Take the line that contains "Hide Layer 0 with eye icon" as the first line and the final line of the records as the last; return exactly those lines and the lines between.
★ ★ ★
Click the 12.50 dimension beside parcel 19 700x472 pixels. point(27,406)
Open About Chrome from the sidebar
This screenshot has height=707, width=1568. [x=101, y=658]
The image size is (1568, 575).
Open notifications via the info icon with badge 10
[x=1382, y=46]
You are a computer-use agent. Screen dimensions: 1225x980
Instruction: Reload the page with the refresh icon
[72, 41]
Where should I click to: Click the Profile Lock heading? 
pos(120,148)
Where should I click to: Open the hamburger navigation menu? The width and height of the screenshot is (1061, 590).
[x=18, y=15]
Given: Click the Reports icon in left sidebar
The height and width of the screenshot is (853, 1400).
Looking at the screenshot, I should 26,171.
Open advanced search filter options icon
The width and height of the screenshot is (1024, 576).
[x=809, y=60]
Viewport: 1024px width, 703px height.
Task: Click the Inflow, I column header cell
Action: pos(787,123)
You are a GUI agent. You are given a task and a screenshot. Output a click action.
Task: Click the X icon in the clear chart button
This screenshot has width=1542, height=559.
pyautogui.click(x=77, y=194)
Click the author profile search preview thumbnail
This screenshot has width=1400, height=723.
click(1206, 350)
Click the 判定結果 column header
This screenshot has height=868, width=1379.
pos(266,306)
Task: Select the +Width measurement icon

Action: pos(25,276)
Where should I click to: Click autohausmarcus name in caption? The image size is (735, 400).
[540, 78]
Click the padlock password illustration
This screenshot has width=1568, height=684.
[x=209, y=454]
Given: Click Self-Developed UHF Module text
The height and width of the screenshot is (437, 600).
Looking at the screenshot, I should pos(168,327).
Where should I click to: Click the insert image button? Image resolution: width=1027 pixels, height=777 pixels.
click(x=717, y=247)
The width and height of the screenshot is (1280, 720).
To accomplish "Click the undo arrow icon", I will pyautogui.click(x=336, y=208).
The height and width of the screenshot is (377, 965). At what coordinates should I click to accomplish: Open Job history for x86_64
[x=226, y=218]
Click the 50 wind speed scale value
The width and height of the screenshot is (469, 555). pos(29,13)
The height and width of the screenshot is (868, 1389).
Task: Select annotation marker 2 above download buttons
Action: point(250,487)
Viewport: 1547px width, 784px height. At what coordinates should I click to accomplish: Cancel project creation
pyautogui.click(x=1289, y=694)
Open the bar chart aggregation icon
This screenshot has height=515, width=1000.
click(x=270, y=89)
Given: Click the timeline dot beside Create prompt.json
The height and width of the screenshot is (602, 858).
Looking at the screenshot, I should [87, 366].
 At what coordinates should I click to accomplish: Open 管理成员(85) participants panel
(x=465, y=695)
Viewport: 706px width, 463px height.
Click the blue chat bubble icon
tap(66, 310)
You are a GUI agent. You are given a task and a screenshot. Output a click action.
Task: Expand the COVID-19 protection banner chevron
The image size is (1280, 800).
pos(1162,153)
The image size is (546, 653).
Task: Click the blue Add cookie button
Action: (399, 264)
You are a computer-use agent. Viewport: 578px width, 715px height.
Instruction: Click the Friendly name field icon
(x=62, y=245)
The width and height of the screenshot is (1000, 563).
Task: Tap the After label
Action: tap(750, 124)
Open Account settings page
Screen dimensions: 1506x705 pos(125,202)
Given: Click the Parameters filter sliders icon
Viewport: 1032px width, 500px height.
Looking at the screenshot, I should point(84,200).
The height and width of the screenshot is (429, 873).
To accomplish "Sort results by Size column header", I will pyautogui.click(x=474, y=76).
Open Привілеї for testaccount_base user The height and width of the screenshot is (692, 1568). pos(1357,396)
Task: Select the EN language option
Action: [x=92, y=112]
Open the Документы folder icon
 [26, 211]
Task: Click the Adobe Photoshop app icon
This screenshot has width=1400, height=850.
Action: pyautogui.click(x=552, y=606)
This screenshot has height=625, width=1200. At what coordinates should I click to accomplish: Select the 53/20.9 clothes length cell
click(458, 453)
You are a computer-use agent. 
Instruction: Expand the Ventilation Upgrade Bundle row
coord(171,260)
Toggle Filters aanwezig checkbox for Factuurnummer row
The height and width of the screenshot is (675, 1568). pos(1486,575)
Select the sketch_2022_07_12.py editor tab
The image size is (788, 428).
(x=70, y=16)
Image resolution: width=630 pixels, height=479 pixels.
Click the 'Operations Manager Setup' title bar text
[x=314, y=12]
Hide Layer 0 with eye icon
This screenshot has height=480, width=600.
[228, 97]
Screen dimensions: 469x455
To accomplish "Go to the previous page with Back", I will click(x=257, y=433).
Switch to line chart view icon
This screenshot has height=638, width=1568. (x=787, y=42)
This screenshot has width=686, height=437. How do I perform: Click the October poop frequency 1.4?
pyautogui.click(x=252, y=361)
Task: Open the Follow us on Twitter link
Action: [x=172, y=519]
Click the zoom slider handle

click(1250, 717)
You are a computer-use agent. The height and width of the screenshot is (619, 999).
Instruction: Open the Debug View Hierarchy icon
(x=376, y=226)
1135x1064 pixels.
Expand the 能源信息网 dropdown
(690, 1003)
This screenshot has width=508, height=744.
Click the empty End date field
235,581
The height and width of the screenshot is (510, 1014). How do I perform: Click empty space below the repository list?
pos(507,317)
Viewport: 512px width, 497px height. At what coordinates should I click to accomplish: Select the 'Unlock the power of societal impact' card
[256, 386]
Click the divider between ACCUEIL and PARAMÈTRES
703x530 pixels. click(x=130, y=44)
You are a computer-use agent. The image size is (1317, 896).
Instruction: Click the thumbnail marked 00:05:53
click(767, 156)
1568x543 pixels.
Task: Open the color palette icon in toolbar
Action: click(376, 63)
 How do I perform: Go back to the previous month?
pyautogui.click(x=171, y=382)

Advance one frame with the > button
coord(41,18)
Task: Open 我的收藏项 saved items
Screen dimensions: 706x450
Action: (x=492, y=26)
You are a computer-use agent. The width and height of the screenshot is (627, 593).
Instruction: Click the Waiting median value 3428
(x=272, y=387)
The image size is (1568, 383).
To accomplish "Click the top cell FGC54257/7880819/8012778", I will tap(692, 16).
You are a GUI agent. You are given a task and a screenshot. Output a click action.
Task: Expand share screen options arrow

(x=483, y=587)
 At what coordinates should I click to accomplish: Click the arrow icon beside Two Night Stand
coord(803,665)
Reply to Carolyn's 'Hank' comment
★ ★ ★
• _Solution for this problem_:
Hide Layer 0 with eye icon
This screenshot has height=480, width=600.
[228, 97]
Screen dimensions: 469x455
To accomplish "Go to the previous page with Back", I will click(x=257, y=433).
Switch to line chart view icon
This screenshot has height=638, width=1568. (x=787, y=42)
This screenshot has width=686, height=437. How do I perform: Click the October poop frequency 1.4?
pyautogui.click(x=252, y=361)
Task: Open the Follow us on Twitter link
Action: [x=172, y=519]
Click the zoom slider handle

click(1250, 717)
You are a computer-use agent. The height and width of the screenshot is (619, 999).
Instruction: Open the Debug View Hierarchy icon
(x=376, y=226)
1135x1064 pixels.
Expand the 能源信息网 dropdown
(690, 1003)
This screenshot has width=508, height=744.
Click the empty End date field
235,581
The height and width of the screenshot is (510, 1014). How do I perform: Click empty space below the repository list?
pos(507,317)
Viewport: 512px width, 497px height. At what coordinates should I click to accomplish: Select the 'Unlock the power of societal impact' card
[256, 386]
Click the divider between ACCUEIL and PARAMÈTRES
703x530 pixels. click(x=130, y=44)
You are a computer-use agent. The image size is (1317, 896).
Instruction: Click the thumbnail marked 00:05:53
click(767, 156)
1568x543 pixels.
Task: Open the color palette icon in toolbar
Action: click(376, 63)
 How do I perform: Go back to the previous month?
pyautogui.click(x=171, y=382)

Advance one frame with the > button
coord(41,18)
Task: Open 我的收藏项 saved items
Screen dimensions: 706x450
Action: (x=492, y=26)
You are a computer-use agent. The width and height of the screenshot is (627, 593).
Instruction: Click the Waiting median value 3428
(x=272, y=387)
The image size is (1568, 383).
To accomplish "Click the top cell FGC54257/7880819/8012778", I will tap(692, 16).
You are a GUI agent. You are given a task and a screenshot. Output a click action.
Task: Expand share screen options arrow

(x=483, y=587)
 At what coordinates should I click to accomplish: Click the arrow icon beside Two Night Stand
coord(803,665)
Reply to Carolyn's 'Hank' comment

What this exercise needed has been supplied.